## BEGIN AVAILABLE RECORDS

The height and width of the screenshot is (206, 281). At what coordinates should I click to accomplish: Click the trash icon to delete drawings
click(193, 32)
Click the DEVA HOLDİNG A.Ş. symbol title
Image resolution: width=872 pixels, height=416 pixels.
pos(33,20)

## END AVAILABLE RECORDS

### PROBLEM REQUIREMENTS
Copy every one of the records above line for line, with no changes.

### FINAL RESULT
The height and width of the screenshot is (206, 281). At what coordinates should I click to accomplish: Click the trash icon to delete drawings
click(193, 32)
Click the DEVA HOLDİNG A.Ş. symbol title
Image resolution: width=872 pixels, height=416 pixels.
pos(33,20)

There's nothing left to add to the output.